Trump e trumpismo

Donald Trump, il giorno della rivincita. È stato quello dell’insediamento, martedì scorso, alla Casa bianca, a Washington (pag. 9 edizione cartacea). Rivincita per lui, certo. Per l’America forse. Per il resto del mondo non si sa. Suscita reazioni molto diverse il suo discorso, più un comizio che un programma di lavoro che si traduce subito in ordini.

Non ha perso tempo il tycoon. Ha preso pennarelli di dimensioni esagerate e ha firmato davanti ai suoi supporter numerosi decreti che disegnano l’America di oggi e quella dei prossimi quattro anni. Tra i più importanti va citata l’uscita dall’accordo di Parigi sul clima, con un dietrofront sui temi green che coinvolge le auto elettriche, pure quelle dell’amico Elon Musk che viene accontentato con il proclama sulla conquista di Marte.

Tra gli ordini esecutivi anche la ripresa delle trivellazioni e l’uso dei combustibili fossili, come se il cambiamento climatico fosse un’invenzione. Ma tira dritto il 47esimo presidente Usa, al suo ritorno dopo quattro anni di Joe Biden.
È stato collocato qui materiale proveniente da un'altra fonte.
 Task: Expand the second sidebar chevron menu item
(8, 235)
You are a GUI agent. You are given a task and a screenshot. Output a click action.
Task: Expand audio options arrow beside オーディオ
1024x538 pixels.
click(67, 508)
Gli Stati uniti da lunedì sono fuori anche dall’Oms, l’Organizzazione mondiale della sanità, colpevole, secondo le teorie di Trump, di avere gestito male l’emergenza Covid.

Nei primi suoi atti, si vede un totale rovesciamento della realtà, con la grazia concessa a oltre 1500 rivoltosi di Capitol Hill del 6 gennaio 2021. Uno di essi, Enrique Tarrio, era stato condannato a 22 anni di carcere, giudicato colpevole di cospirazione sediziosa. Fa piazza pulita Trump anche dei più alti funzionari. Quattro sono stati giubilati lunedì scorso, rei di non essere in linea con la “nuova età dell’oro”. Altri mille rischiano nei prossimi giorni.
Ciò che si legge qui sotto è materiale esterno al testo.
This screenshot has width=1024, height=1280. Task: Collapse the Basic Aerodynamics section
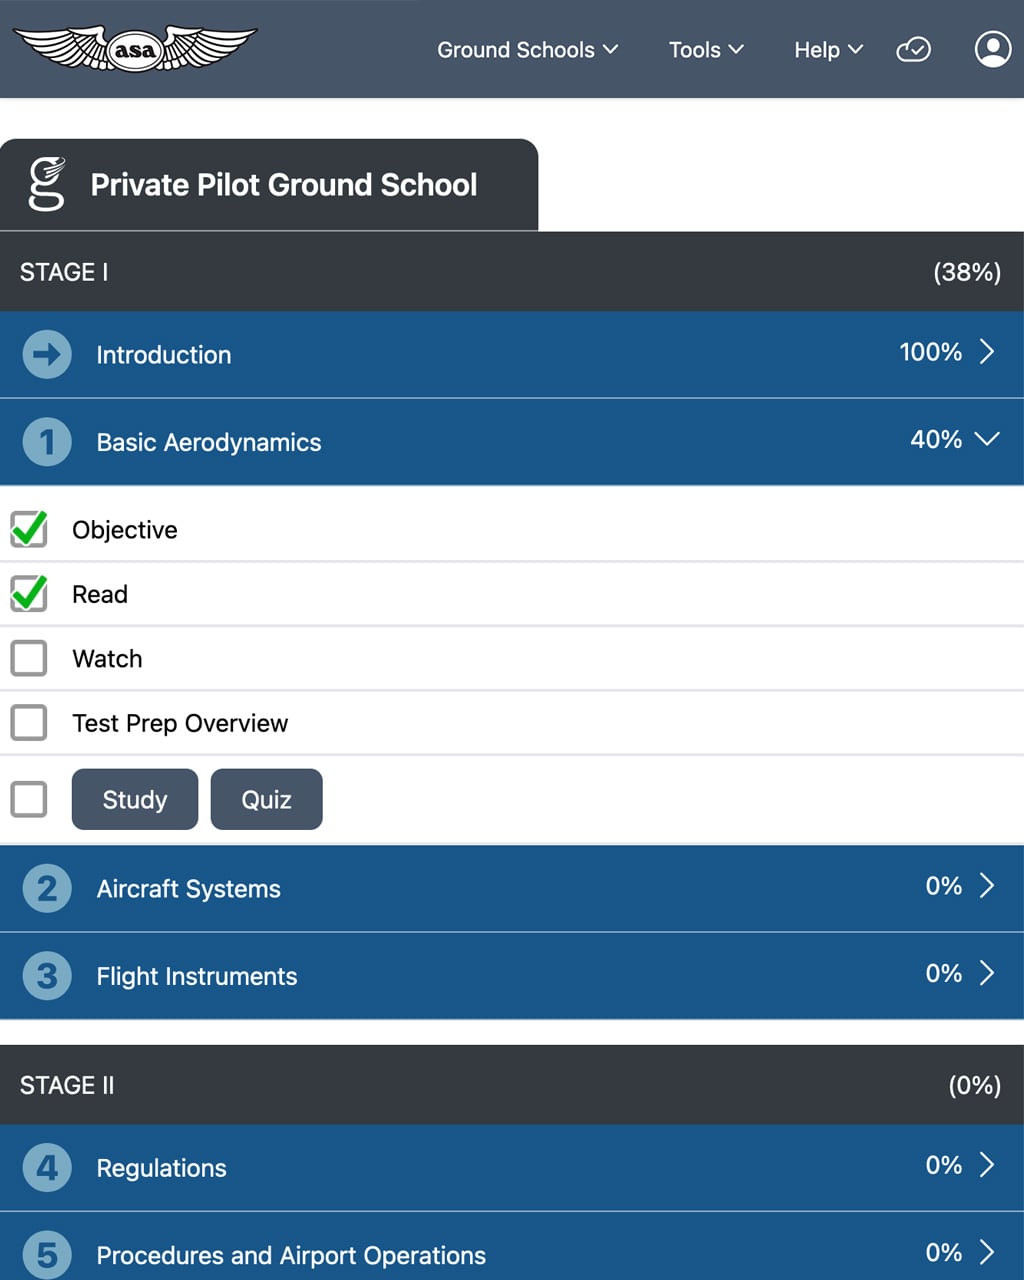[987, 440]
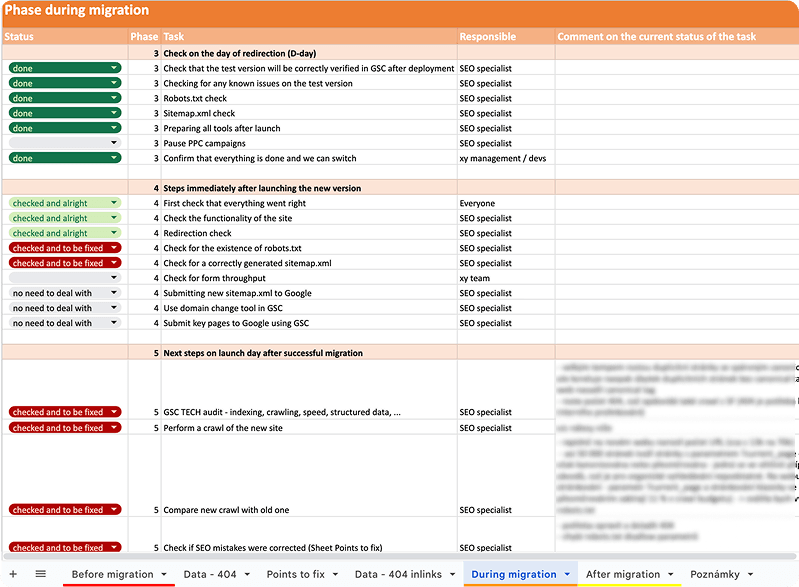
Task: Open empty status dropdown for Pause PPC campaigns
Action: click(114, 143)
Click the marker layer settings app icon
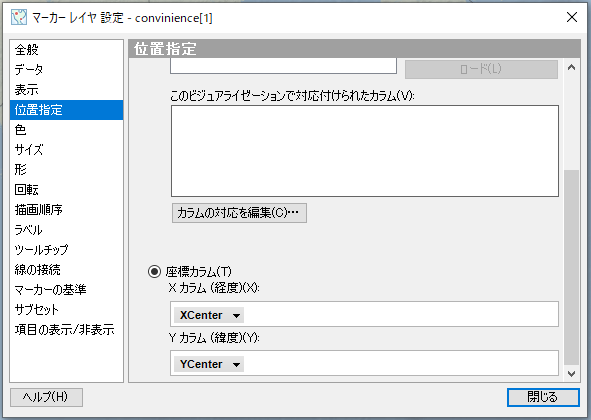 (x=19, y=17)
Picchia duro sull’immigrazione, con la promessa di deportare milioni di persone entrate senza rispettare la legge. Dichiara emergenza nazionale la gestione del confine sud. Riscrive le cartine geografiche ribattezzando il Golfo del Messico in Golfo d’America. Revoca lo ius soli, salva TikTok, dice stop allo smart working per i dipendenti federali.

Rispetto alla storia dell’Occidente, commenta Agostino Giovagnoli su Avvenire di martedì scorso, «è un tornare indietro», con il trumpismo che «esprime fastidio per la democrazia, procedendo – passo dopo passo – a decostruire quello che, faticosamente, l’Occidente ha costruito per secoli» e rappresenta «una visione miope: guarda agli affari di oggi, non ai problemi di domani».

Più che esultare, come fa più di uno anche in Italia, ci sono tanti motivi per essere preoccupati.